Complex trees and their families of connected self-similar sets

Abstract

[en] The theory of complex trees is introduced as a new approach to study a broad class of self-similar sets which includes Cantor sets, Koch curves, Lévy curves, Sierpiński gaskets, Rauzy fractals, and fractal dendrites. We note a fundamental dichotomy for n-ary complex trees that allows us to study topological changes in regions $\mathcal{R}$ where one-parameter families of connected self-similar sets are defined. Moreover, we show how to obtain these families from systems of equations encoded by tip-to-tip equivalence relations. As far as we know, these families and the sets $M , M_{0}$, and $\mathcal{K}$ that we introduce to study $\mathcal{R}$ are new.

We provide a theorem, and a necessary condition, for certifying if a given tipset (self-similar set associated to a complex tree) is a fractal dendrite. We highlight a special class of totally connected tipsets that we call root-connected. And we provide a pair of theorems related to them. For a given one-parameter family we also define the set of root-connected trees $M_{0}$ which presents an asymptotic similarity between its boundary and their associated tipsets.

By adapting the notion of post-critically finite self-similar set (p.c.f. for short), the open set condition, and the Hausdorff dimension, we arrive to an upper bound for the existence of p.c.f. trees in a given one-parameter family. We also provide a theorem that allows us to discard non-p.c.f. trees just by looking at some local properties. In relation to this theorem, we set a conjecture of an interesting observation that has been consistent in numerous computational experiments.

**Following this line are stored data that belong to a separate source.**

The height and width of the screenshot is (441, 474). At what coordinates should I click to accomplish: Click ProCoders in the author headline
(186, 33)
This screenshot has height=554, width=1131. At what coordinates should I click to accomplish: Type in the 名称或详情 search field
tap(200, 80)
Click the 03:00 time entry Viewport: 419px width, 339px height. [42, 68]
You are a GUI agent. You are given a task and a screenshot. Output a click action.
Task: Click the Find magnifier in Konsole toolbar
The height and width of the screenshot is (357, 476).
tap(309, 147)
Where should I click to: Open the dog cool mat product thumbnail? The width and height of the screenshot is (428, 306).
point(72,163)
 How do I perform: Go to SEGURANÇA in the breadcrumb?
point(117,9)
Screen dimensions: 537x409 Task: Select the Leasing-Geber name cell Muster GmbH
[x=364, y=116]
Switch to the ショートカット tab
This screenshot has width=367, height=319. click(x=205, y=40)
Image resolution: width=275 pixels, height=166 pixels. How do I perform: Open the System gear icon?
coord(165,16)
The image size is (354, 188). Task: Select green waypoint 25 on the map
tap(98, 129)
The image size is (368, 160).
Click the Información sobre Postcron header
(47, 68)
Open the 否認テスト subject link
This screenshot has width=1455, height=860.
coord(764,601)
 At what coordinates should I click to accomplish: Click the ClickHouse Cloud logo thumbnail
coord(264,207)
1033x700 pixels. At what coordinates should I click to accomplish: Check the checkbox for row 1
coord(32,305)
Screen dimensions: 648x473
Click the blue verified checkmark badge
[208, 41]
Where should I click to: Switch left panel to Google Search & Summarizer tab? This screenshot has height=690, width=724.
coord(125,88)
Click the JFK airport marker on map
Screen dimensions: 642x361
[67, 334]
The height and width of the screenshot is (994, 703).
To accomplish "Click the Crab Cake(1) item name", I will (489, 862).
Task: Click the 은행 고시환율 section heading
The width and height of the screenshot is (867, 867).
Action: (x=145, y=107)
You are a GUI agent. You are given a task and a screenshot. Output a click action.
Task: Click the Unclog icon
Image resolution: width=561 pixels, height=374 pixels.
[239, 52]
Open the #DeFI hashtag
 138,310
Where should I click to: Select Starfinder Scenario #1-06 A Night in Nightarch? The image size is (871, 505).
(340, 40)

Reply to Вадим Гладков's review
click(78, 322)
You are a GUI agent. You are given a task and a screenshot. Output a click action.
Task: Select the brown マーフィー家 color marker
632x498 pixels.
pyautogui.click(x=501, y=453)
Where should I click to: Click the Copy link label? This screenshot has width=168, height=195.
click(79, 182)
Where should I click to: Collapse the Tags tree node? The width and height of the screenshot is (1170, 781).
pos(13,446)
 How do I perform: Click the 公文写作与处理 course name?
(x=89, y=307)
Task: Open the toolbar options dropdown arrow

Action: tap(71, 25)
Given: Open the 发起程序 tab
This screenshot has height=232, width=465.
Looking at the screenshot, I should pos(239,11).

The space of one-parameter families of tipset-connected complex trees has just begun to be explored. For the family $TS(z) := T \{z, 1/2, 1/4z\}$ we prove that there is a pair of regions contained in the set $\mathcal{K}$ with a piece-wise smooth boundary. We show that this piece-wise smooth boundary is a rather exceptional case by considering a closely related family, $T S(z) := T {z, -1/2, 1/4z}$. Finally we indicate how the general framework works for one-parameter families with non-fixed mirror-symmetric trees.